The work is repetitive. The same shape of input (a resume), the same shape of output (structured fields and a match score), repeated tens of thousands of times. Specialization compounds.

The volume is meaningful and scales with company growth in a way that makes the cloud bill keep climbing.

The privacy posture, as discussed above, is materially stronger with local inference. PII risk is reduced. Regulatory compliance is simpler.

The latency matters less than in other workloads (resume screening is mostly batch, not interactive), but it still matters in a few cases — the recruiter looking at a candidate profile and waiting for the AI's match analysis, for instance.

What changes with local inference

A local-inference recruiting workflow looks like this.

A model is fine-tuned on the company's own hiring data — historical resumes, hiring outcomes, performance data of placed employees where it is available and ethically usable. The fine-tune captures the company's specific signals — what historical patterns predict good hires for which roles, which credentials matter for which functions, what the local hiring committee tends to weigh.

The model runs on the company's own infrastructure. Resumes flow in from the careers site, the ATS, sourcing tools, and recruiter inboxes. The local model processes them and writes structured data and match scores into the ATS. The recruiter sees the analysis the way they would see analysis from any other source.

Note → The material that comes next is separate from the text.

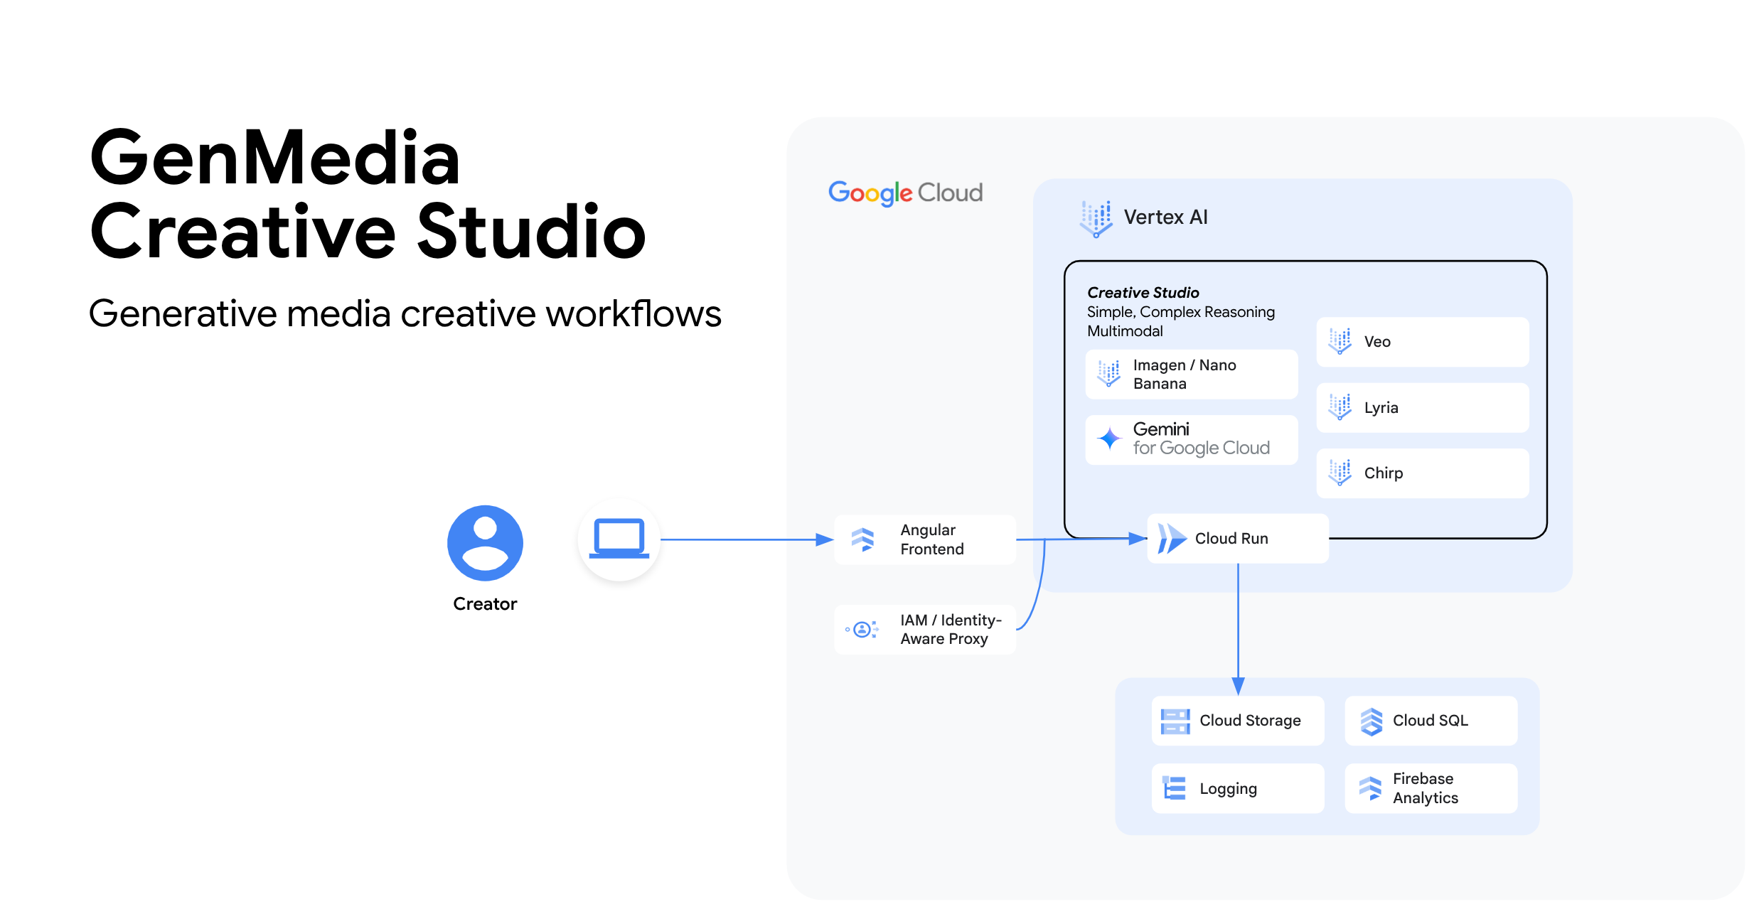This screenshot has width=1759, height=914.
Task: Select the Veo model box
Action: (x=1422, y=342)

The cost flips from per-resume to fixed. Hiring volume can spike — a new product launch, an expansion into a new market, a sudden funding round — without the AI bill spiking with it.

The privacy story improves. The PII does not leave the company. The data flow is auditable. The compliance conversation is simpler.

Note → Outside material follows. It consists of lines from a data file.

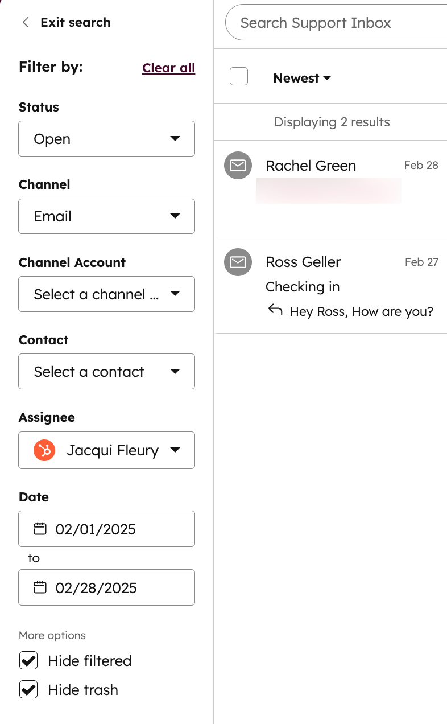Disable the Hide trash option
447x724 pixels.
[28, 689]
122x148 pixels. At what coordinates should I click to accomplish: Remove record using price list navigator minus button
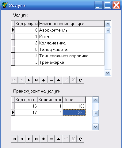[x=51, y=139]
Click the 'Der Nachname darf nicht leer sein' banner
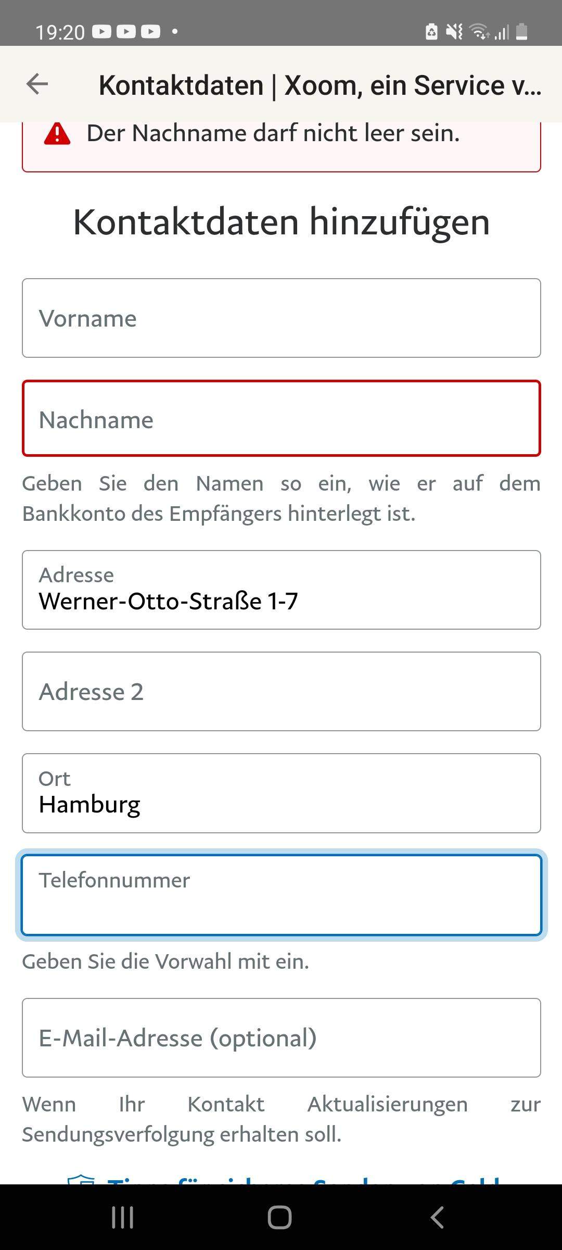 pyautogui.click(x=281, y=141)

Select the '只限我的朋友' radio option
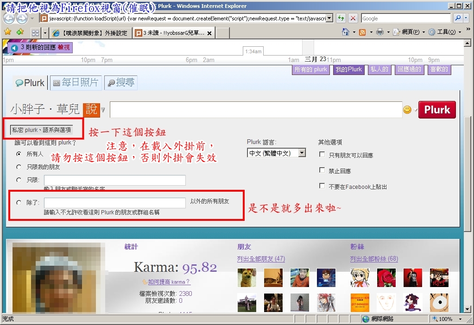(x=19, y=167)
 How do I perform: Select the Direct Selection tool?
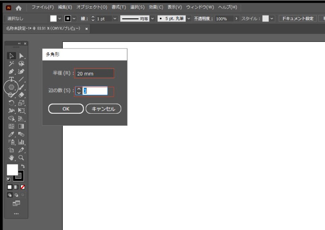coord(21,56)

The bias-audit story improves. Bias audits of recruiting AI systems are easier to do when the model is yours, the training data is yours, and the inference is yours. The cloud-LLM-based system requires assertions about a model you don't own; the local-SLM-based system makes the audit a fully in-house exercise.

Where the cloud LLM is still defensible

A few cases where cloud-LLM-based recruiting AI is still the right answer.

For very small recruiting functions — say, a startup with a handful of roles and a few hundred resumes per month — the volume doesn't justify the local infrastructure.

For very polyglot recruiting situations — multinational companies hiring across many languages — a multi-lingual cloud model may be easier to deploy than a comparable local-SLM stack. (Though multi-lingual local models exist and the gap is closing.)

For recruiting workflows that lean heavily on reasoning about non-resume content — analyzing portfolio code, evaluating writing samples, scoring creative work — the breadth of a frontier model still helps. The local-SLM case is strongest for the structured part of recruiting (matching, scoring, ranking) and weaker for the open-ended part (evaluating creative output).

For a recruiting function of any meaningful size at a company subject to any of the emerging AI-in-hiring regulations, the local-SLM case is strong and getting stronger.

The pattern, the eighth time

Avery NXR is a Next.js scaffolding tool. It is not a recruiting product. The architectural pattern repeats.

Resume screening is narrow, repetitive, high-volume, PII-dense, regulation-sensitive work. The economics that favor a specialized local model for Next.js scaffolding are the same economics that favor a specialized local model for resume screening. The privacy and regulatory story makes the case stronger here than in most other workloads.

The companies that build excellent local-inference recruiting tools — with appropriate fine-tuning, bias-audit frameworks, ATS integrations, and business models — are going to find buyers in every TA function of any meaningful size. The cloud-LLM-default products will hold the market until the regulatory pressure and the cost compounding force the conversation.

The architectural shift is going to happen here, as it is going to happen across most operational AI workloads, in the next few years. The question is which companies build the right products in time to lead the shift, and which companies wait to follow.